** Data to use follows **

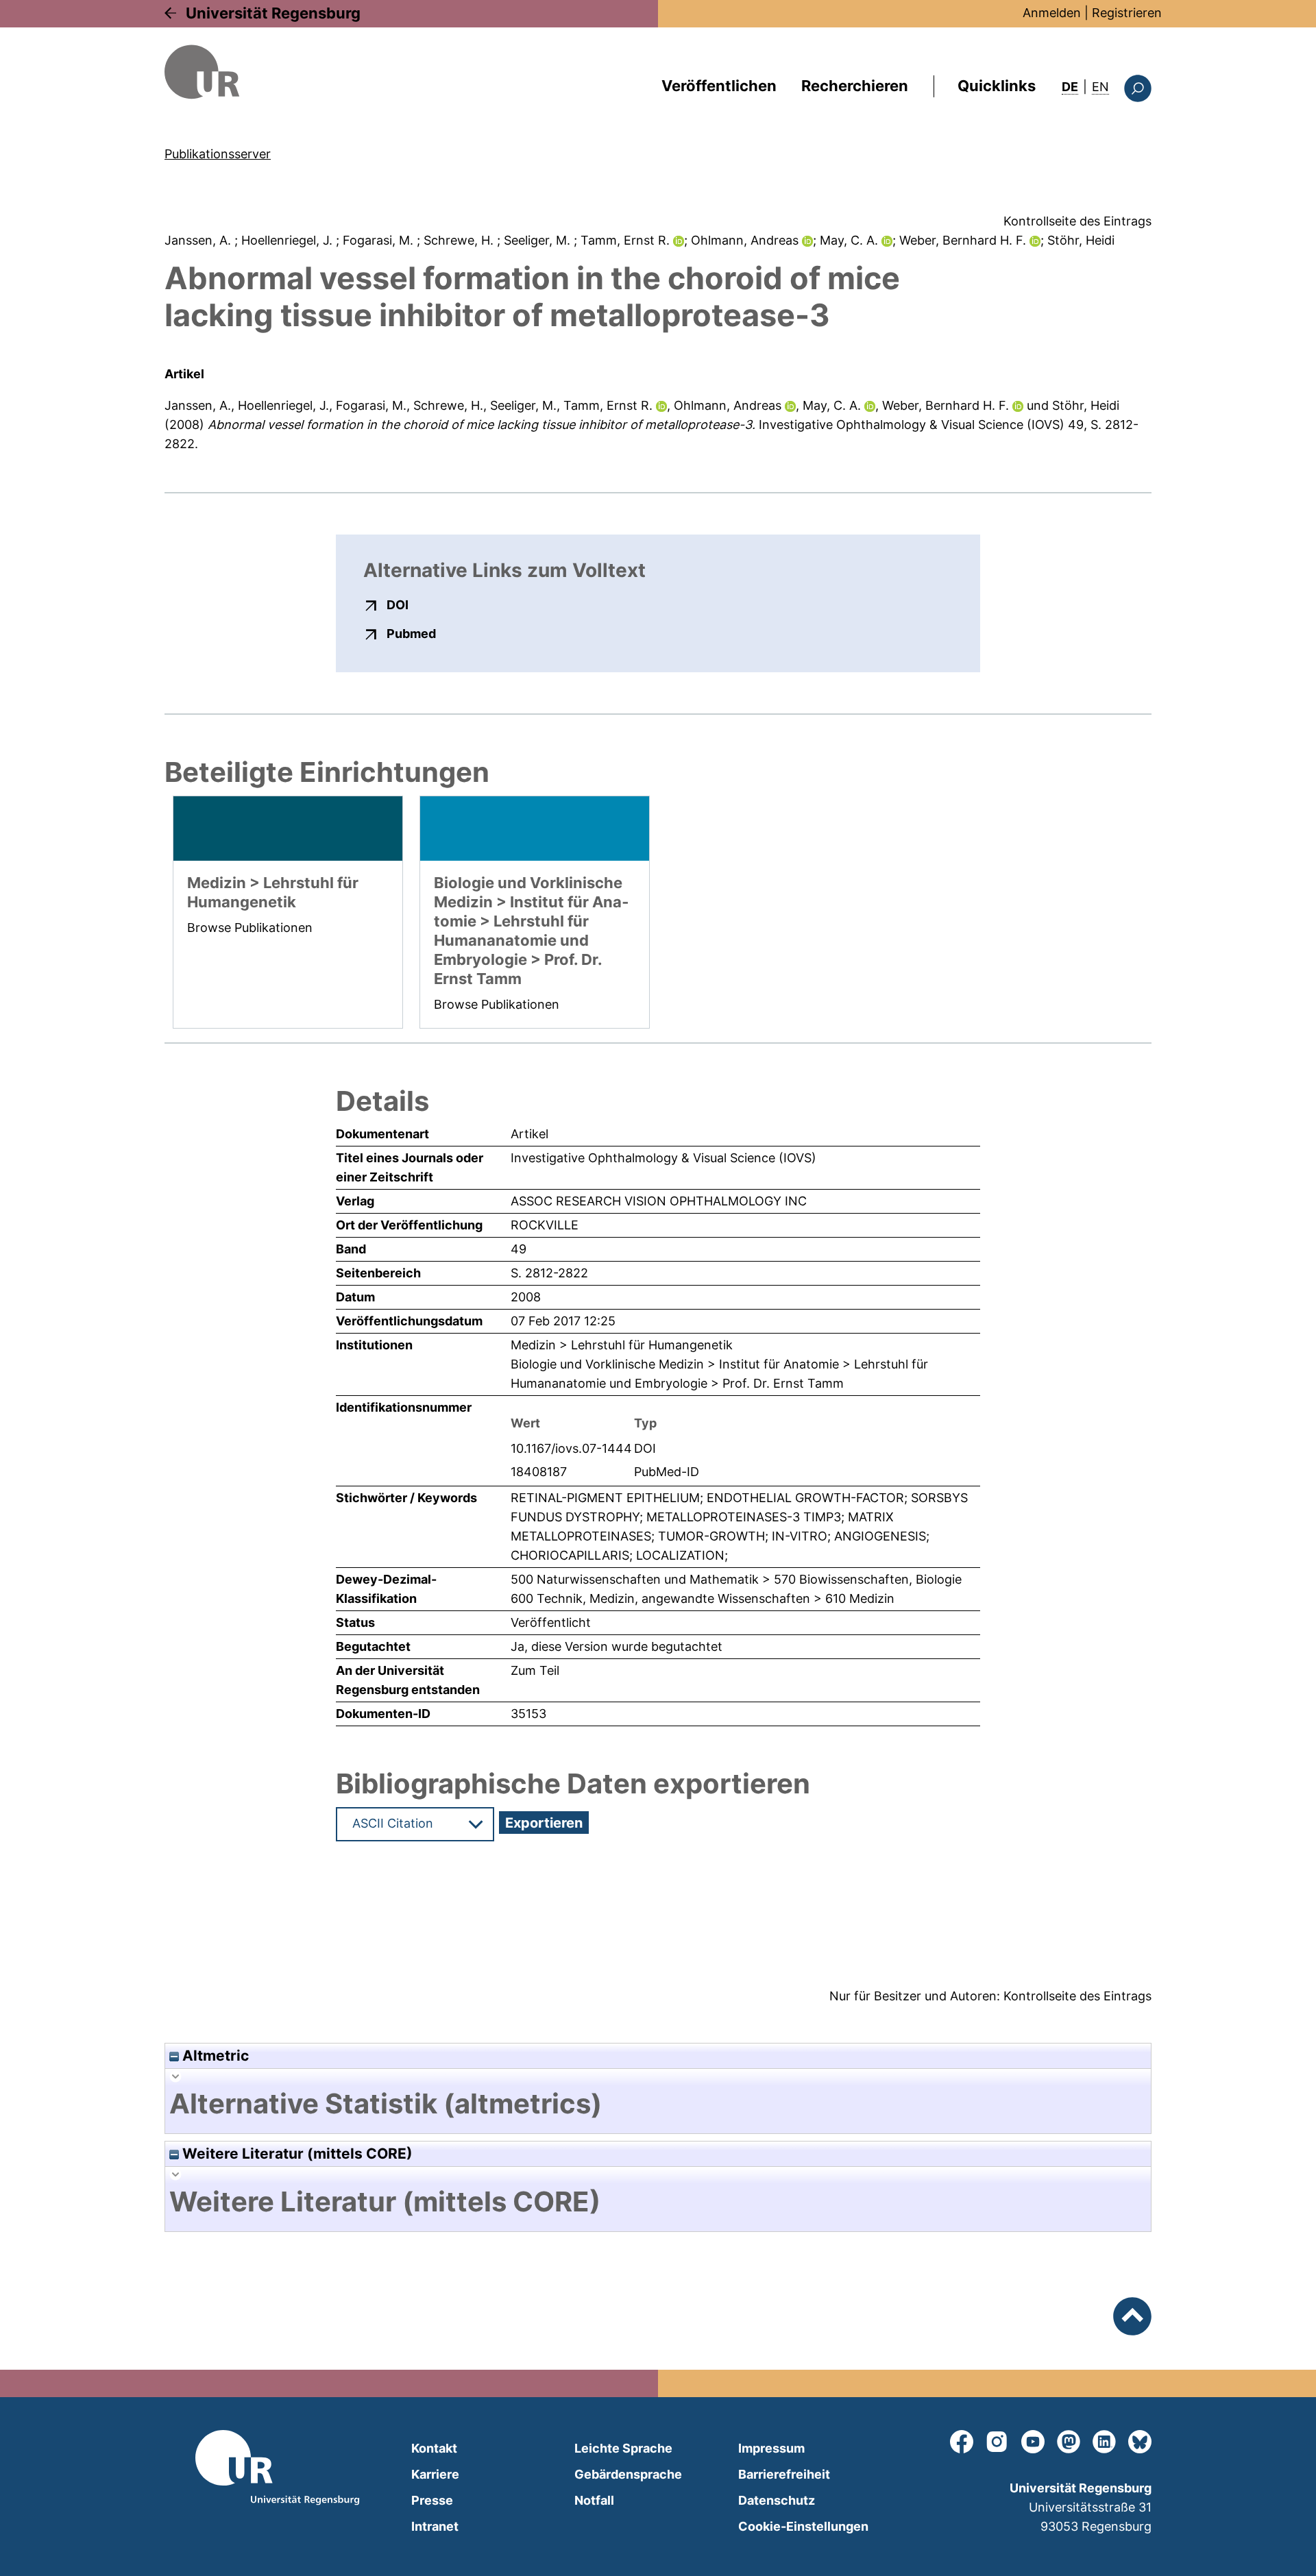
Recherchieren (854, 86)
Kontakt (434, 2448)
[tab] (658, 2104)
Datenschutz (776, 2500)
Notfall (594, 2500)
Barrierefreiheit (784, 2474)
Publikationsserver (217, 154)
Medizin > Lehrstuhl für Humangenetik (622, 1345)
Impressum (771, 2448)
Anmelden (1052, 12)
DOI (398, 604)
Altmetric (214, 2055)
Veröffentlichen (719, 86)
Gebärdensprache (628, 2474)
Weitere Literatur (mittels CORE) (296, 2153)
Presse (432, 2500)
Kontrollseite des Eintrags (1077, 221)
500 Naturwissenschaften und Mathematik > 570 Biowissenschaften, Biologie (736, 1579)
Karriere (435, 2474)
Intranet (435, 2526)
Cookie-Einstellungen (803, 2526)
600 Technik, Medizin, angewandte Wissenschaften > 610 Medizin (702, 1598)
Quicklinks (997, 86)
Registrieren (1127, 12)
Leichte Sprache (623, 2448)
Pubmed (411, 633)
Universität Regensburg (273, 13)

** End of Data to use **

- _About this task_:
From the line containing "Intranet (435, 2526)" to the last line of the listing, write everything out exactly. Nothing outside that stretch belongs.

- _Result of this exercise_:
Intranet (435, 2526)
Cookie-Einstellungen (803, 2526)
600 Technik, Medizin, angewandte Wissenschaften > 610 Medizin (702, 1598)
Quicklinks (997, 86)
Registrieren (1127, 12)
Leichte Sprache (623, 2448)
Pubmed (411, 633)
Universität Regensburg (273, 13)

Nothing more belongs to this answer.